This afternoon on CNN, Anderson Cooper interviewed Florida Attorney General Pam Bondi. You know how these things generally go. The host asks the guest a few questions, the guest regurgitates some talking points, the host tries to pin the guest on a point, the guest evades, everyone laughs, and we go to a commercial. But today would be different!

At some point during the interview, Cooper asks Bondi an uncomfortable question: How, after the massacre in Orlando, can she position herself as a champion of LGBT people when her own office argued vigorously against allowing Florida’s gay citizens to marry? This kicks off a protracted back-and-forth in which Bondi attempts to thread a Constitutionalist needle: She doesn’t really think gay marriage would harm the state of Florida, she just had to argue that in order to do her sworn duty to protect the state’s constitution.

Cooper then asks Bondi how she can trumpet the help line set up by the state for the victims of the Pulse shooting while also having argued against a law that would have granted their partners access to their health information? Bondi responds by obfuscating, saying that today is “about the victims.” Okay.

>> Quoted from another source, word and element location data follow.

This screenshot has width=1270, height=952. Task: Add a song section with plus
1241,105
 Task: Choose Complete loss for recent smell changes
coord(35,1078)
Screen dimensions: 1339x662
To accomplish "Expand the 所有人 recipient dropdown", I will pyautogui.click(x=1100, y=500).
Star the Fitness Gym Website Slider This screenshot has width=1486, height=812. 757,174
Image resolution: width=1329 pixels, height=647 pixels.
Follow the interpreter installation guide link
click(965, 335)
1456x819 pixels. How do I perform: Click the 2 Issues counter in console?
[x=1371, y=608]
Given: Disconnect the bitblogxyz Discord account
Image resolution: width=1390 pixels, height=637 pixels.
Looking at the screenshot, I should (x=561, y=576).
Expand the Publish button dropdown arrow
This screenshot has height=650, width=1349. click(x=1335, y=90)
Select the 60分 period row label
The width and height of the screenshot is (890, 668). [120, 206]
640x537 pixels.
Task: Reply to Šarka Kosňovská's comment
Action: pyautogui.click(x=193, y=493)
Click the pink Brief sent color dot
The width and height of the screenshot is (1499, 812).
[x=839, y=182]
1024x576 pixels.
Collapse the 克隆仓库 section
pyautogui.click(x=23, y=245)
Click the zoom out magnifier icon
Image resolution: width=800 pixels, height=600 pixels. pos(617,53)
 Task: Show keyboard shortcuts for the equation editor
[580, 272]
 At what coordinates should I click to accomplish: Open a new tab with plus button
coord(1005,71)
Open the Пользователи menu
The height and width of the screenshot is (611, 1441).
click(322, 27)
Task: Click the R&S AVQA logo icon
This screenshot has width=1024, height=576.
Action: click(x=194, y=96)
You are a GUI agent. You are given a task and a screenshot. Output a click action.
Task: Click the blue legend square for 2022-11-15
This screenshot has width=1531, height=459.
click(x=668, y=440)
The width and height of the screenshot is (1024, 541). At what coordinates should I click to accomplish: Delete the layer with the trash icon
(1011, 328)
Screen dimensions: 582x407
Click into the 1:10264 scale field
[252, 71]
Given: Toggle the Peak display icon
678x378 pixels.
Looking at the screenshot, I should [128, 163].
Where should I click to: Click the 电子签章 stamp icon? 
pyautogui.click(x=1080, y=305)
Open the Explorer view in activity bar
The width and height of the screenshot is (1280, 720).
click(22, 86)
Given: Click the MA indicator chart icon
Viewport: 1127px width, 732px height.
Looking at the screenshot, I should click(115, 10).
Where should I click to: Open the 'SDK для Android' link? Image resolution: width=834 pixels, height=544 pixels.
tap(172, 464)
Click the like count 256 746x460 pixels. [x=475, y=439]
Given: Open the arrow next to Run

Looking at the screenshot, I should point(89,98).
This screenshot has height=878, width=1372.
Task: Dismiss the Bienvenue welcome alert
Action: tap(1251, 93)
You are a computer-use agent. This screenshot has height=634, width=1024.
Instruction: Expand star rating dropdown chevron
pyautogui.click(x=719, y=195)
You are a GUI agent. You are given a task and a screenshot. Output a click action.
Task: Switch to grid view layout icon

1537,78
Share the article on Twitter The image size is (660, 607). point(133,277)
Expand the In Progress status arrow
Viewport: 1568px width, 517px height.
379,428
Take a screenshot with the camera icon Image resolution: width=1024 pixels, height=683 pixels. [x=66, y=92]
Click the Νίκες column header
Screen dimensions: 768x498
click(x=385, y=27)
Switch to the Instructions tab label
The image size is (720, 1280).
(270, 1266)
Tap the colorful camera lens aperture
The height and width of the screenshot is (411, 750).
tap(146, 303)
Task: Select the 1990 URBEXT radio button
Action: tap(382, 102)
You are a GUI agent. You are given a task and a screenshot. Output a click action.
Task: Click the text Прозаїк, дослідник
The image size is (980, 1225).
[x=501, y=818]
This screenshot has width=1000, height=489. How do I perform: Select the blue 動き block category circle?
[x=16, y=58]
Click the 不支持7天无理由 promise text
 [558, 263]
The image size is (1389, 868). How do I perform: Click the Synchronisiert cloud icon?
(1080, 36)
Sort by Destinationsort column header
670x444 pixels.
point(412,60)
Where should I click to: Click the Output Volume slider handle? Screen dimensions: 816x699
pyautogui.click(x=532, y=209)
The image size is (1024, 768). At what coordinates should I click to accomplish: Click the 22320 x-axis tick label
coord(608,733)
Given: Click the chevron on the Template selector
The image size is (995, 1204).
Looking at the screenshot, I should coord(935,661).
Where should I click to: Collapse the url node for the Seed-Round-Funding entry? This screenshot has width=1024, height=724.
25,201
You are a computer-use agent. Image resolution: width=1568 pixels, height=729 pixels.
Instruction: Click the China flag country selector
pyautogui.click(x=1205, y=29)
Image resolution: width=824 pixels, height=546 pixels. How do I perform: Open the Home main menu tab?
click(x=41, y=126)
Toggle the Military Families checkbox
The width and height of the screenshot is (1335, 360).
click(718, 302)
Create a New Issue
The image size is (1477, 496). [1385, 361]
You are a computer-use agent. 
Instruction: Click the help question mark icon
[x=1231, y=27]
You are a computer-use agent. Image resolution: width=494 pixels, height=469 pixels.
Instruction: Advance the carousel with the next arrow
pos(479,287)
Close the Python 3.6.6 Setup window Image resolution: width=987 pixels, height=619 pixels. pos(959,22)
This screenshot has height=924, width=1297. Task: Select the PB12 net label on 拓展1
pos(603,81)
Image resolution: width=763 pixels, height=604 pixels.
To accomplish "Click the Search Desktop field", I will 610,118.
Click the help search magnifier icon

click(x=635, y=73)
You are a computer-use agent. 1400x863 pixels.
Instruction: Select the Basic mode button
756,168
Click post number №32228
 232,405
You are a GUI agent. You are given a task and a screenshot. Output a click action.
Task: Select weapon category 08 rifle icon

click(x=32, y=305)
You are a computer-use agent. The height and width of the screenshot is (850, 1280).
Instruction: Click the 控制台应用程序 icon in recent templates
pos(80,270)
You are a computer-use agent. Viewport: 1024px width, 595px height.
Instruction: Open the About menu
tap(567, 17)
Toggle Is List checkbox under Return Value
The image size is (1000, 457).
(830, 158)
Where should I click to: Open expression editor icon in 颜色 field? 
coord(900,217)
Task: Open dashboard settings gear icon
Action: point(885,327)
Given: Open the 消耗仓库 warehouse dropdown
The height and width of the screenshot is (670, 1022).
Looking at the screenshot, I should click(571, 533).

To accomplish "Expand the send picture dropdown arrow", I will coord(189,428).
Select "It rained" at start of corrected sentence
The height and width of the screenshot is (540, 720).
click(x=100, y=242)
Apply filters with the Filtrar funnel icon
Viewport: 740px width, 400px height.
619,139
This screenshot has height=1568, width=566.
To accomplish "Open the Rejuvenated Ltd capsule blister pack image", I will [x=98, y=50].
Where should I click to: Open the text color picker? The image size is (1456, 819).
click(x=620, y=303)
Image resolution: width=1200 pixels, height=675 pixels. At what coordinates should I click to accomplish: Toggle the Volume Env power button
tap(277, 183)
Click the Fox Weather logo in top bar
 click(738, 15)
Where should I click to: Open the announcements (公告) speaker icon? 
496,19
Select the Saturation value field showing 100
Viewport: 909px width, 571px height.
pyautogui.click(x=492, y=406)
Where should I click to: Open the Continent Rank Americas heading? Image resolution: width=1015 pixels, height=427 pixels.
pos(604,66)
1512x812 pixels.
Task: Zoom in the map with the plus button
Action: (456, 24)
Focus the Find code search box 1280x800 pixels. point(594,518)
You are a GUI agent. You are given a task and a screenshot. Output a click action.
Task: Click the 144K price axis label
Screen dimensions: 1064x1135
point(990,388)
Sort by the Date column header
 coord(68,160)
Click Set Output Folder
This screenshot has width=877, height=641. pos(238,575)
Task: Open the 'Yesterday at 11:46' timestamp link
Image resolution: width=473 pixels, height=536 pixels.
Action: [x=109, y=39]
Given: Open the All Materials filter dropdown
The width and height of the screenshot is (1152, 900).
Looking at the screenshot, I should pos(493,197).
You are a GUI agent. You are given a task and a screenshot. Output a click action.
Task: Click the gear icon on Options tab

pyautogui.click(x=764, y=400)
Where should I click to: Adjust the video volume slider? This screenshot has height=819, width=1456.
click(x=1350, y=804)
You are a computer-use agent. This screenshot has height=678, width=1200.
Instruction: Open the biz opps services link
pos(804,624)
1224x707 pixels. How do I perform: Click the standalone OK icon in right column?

When Cooper tells Bondi that he has “never really seen [her] talk about gay, lesbian, and transgender people in a positive way” she argues that on her website she has “hands clasped together, all different colored rainbow hands.” If you can find that image, let me know. Bondi’s office did not respond to a request for comment on what she was referring to.

Perhaps most tellingly, after being boxed in by Cooper, Bondi pivots to the sort of statement you would expect to hear from a conservative politician: “The only thing I’m championing is human beings whose lives were lost.” When Cooper asks if she will be a champion for Florida’s gay residents she says, “They are citizens just like anyone else, of course.” Bondi’s yearning to obscure the identity of the shooting’s victims—to not admit that they were targeted for being gay—is predictably becoming a popular move for some Republicans.

As my colleague Rich Juzwiak wrote yesterday, the shooting at Pulse presents an interesting dilemma for the right. They are trained to thunderously denounce mass murder, of course, but also to keep gay people at arm’s length. You can see Bondi being pulled in both directions, and conservative thought leaders are flailing as they try and solve this conundrum. Here, Mollie Hemingway, a writer for the Federalist, tweets about the interview:

But that’s exactly it, isn’t it? To commit mass murder of gay people, one must see us as less than human. To deny gay people the basic human right of marriage, one must also necessarily see us as sub-human. There is no other way to interpret the belief that a class of people deserves a fewer amount of rights because of the way in which they were born.

Like sexuality itself, the way an individual views gay people is not a binary but a spectrum. On one end is Omar Mateen, on the other end are gay people themselves. Everyone else falls in between, and what you’re seeing here are conservatives itching with discomfort over their degrees of closeness to the former.